Tuesday, 26 August 2014

Bills

Fair Work Amendment Bill 2014; Second Reading

1:14 pm

Photo of Warren SnowdonWarren Snowdon (Lingiari, Australian Labor Party, Shadow Parliamentary Secretary for External Territories) Share this | Hansard source

Can I start by just making some observations about the member for Canning's speech. It was all over the joint, which is typical. On the one hand, he said, 'I'm a supportive trade unionist, a former representative of my union, a workplace delegate.' On the other hand, he slagged them and slagged unions generally, not any specific union. In the latter part of his contribution, he said, 'Unions don't care about the welfare of their employees.' He said, 'Unions don't care if businesses are solvent or not.' What an asinine piece of nonsense. I do not know one union official, one union delegate or one union member around this country who is not concerned and not committed to looking after the welfare of the people in his or her workplace, or other workplaces—not one. Nor do I know any worker involved in working in a business who is not interested in making sure the business remains solvent so they can continue their job—not one.

Now we have this puerile attack on trade unionists in this country by the member for Canning, and no doubt from other members opposite, which has no substance.

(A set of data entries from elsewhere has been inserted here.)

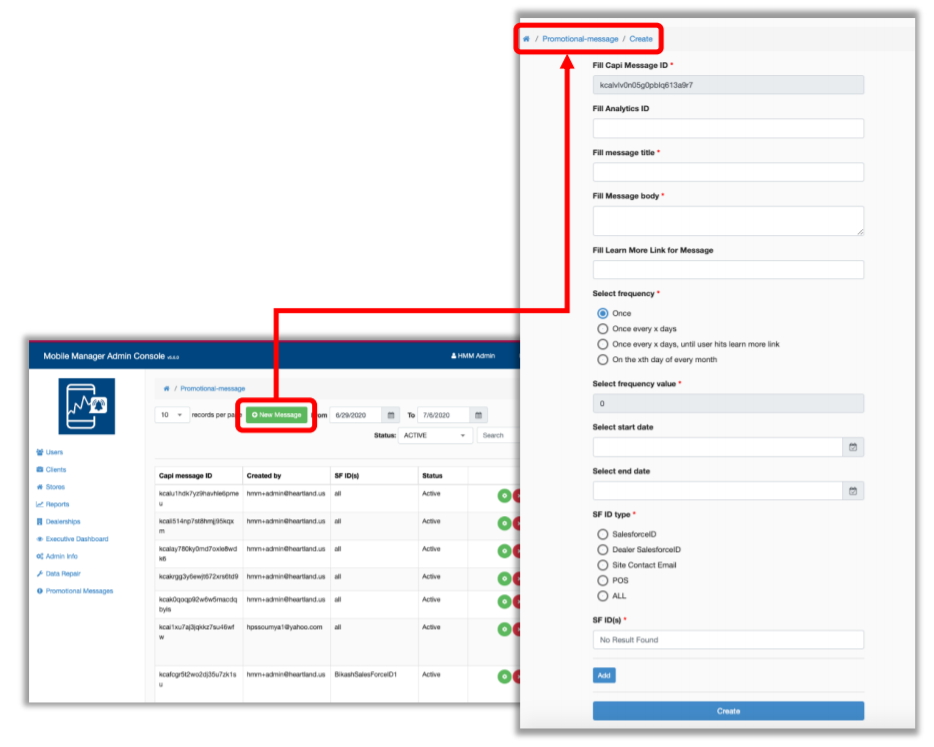Open Promotional Messages in the sidebar
This screenshot has width=934, height=747.
(79, 591)
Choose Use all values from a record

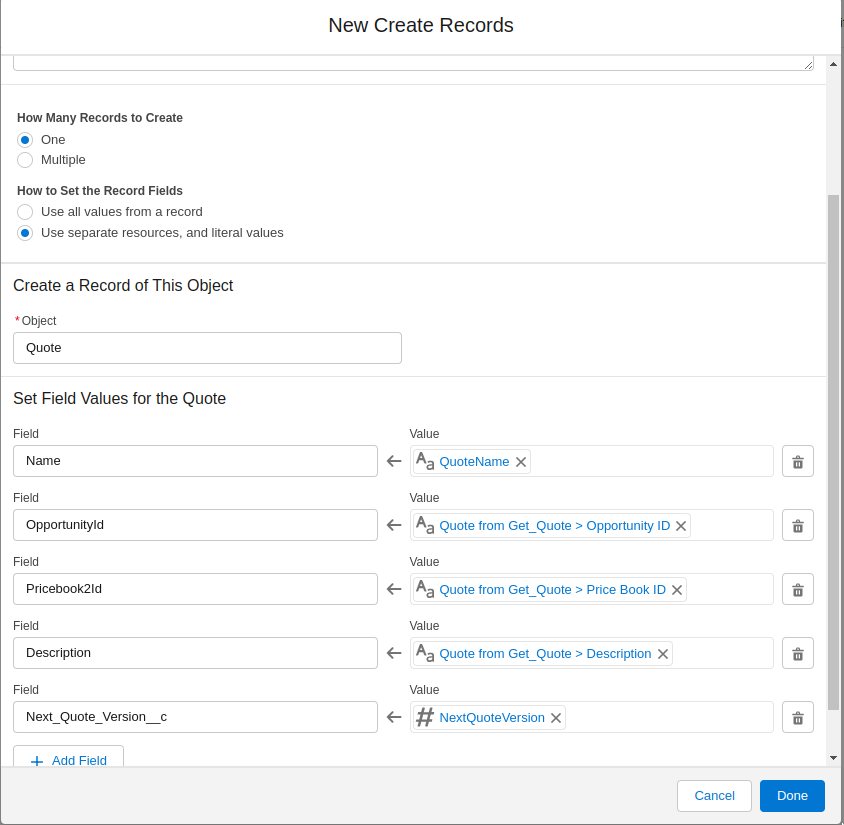click(25, 212)
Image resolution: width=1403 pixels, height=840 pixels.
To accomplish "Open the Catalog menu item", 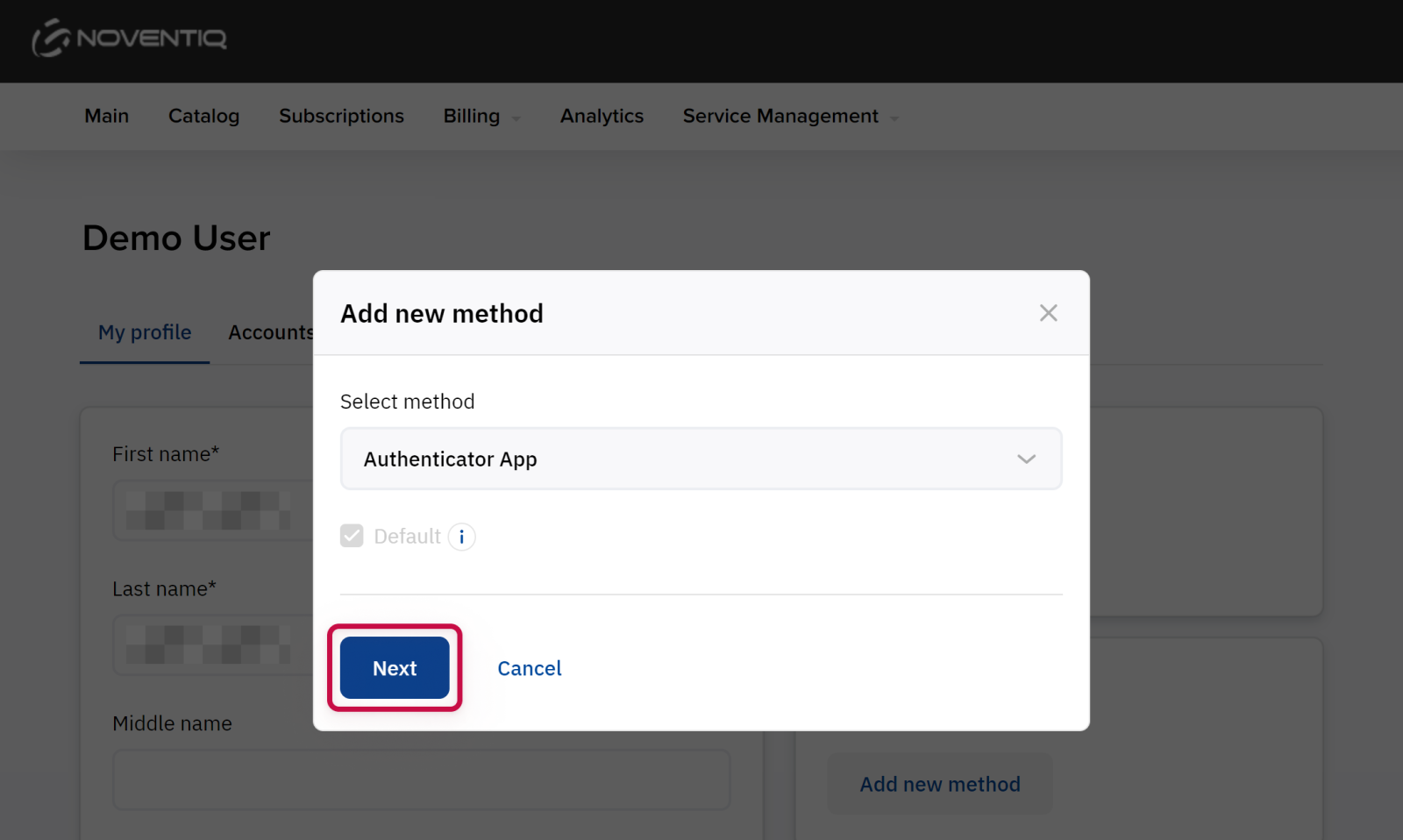I will coord(203,117).
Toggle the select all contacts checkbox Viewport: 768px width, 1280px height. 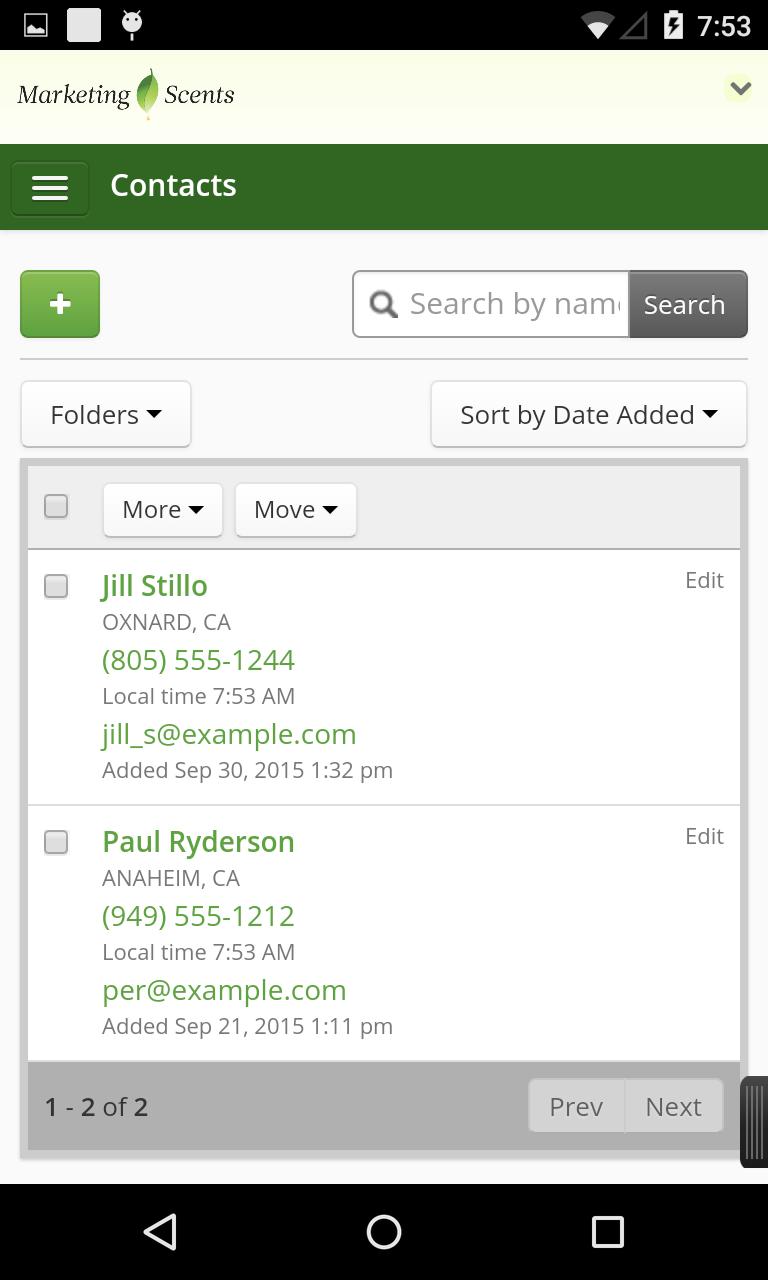click(56, 507)
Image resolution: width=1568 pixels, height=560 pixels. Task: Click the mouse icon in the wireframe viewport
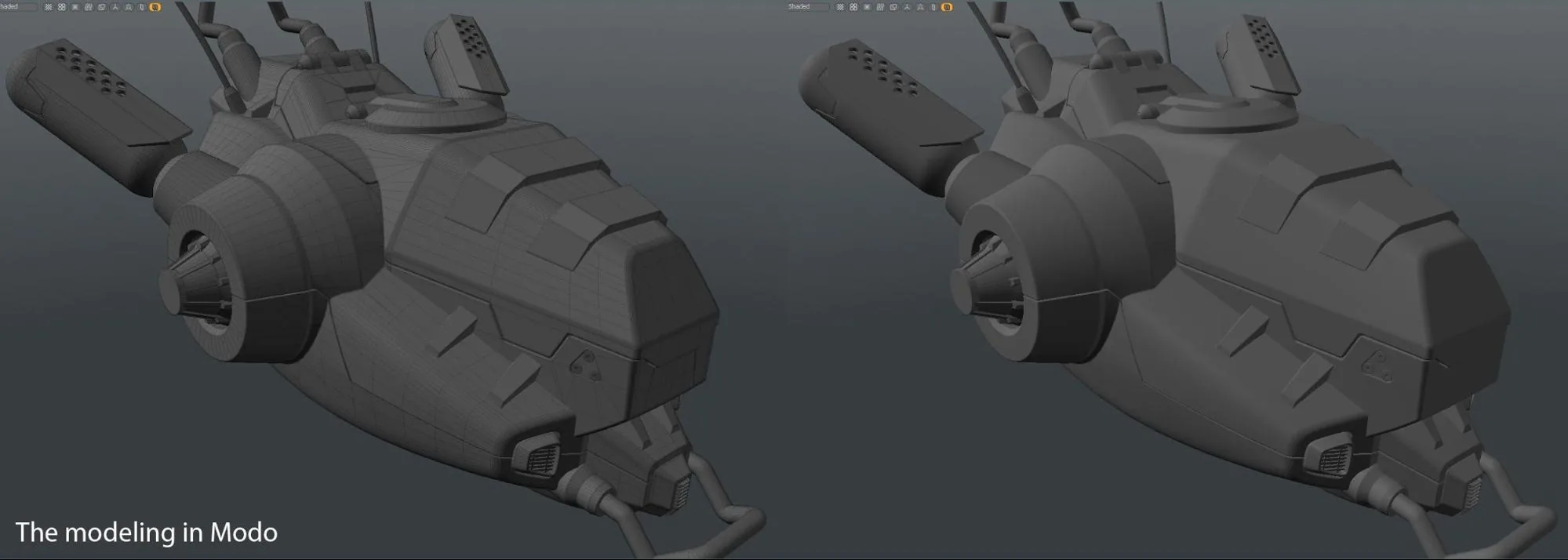click(141, 7)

He started by talking about people having Solvol on their hands. Well, I think we have probably moved on to other products, but let me tell him that there are plenty of people on our side of this place who have worked hard all their lives and their families have worked hard all their lives. In my own case, I started working on a building site here in Canberra when I was 15. I was proudly associated with the then BWIU, the Building Workers Industrial Union. One of the people closest to me while I was working on that site, which was for a couple of months, was the delegate and union representative for the BWIU. What this person did for me was educate me about the workplace, about my responsibilities as a worker and about my responsibilities in terms of occupational health and safety. And this was not an unkind workplace.

Let me make it very clear that the sort of nonsense being spoken about by the member for Canning seeks pejoratively to accuse all unionists, effectively by dint of what he said, of somehow or another wanting to undermine their fellow workers in the workplace and of not being interested in the welfare or the future of their jobs because they do not care if the businesses they are working in are solvent or not.

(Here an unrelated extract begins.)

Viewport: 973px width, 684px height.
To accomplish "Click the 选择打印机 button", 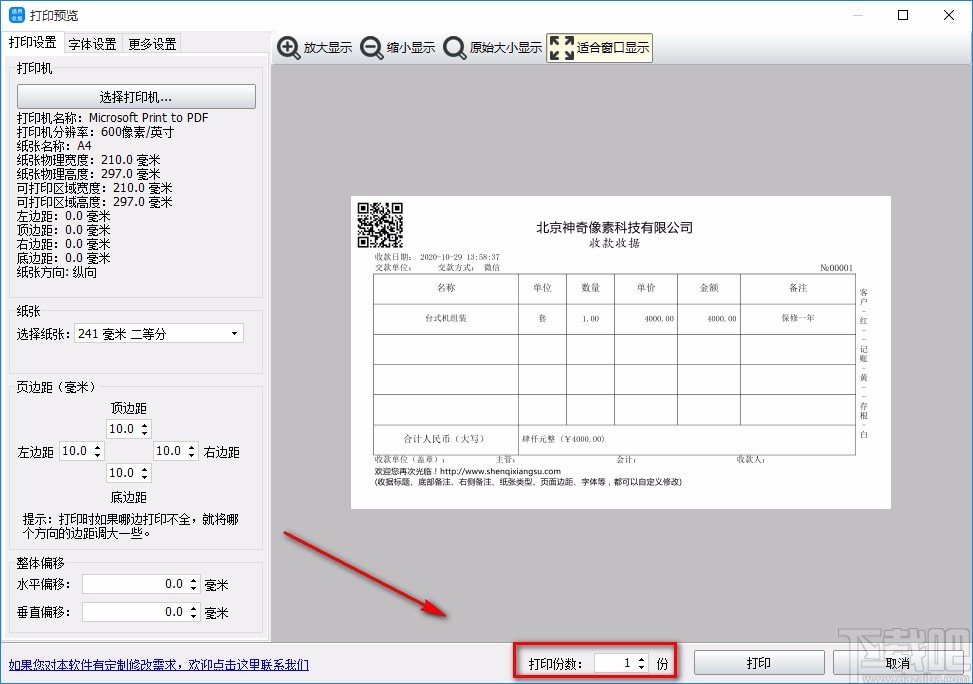I will [x=135, y=96].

I have had the experience of working on industrial sites and woodchip mills. I am probably the only member on this side of the chamber who has worked in a woodchip mill. There was another—there were two of us in the last parliament. Former minister Peter Garrett, unbeknownst to many in this place, also worked in a woodchip mill. I remember my experiences with this woodchip mill because it was a very unsafe working environment. I was just there as a labourer. What became clear was that we needed to make sure that the union that we were members of that we were associated with understood the nature of the work in that workplace, understood our responsibilities as workers and understood the need to make sure that that workplace remained safe not only for us but for other workers. It was very important to do that. We have this nonsense about the business of visiting people at the workplace, going onto building sites and into workplaces to talk to members, is all about signing up members. That may be a by-product of a visit on a workplace, but there are many workplaces around Australia today that could do with a visit by a trade unionist, by a union official, just to check up on the occupational health and safety issues in those workplaces.

Mr Ciobo interjecting

You say that to those people who die on workplaces—in the building industry where people die. You have no interest in protecting their interests.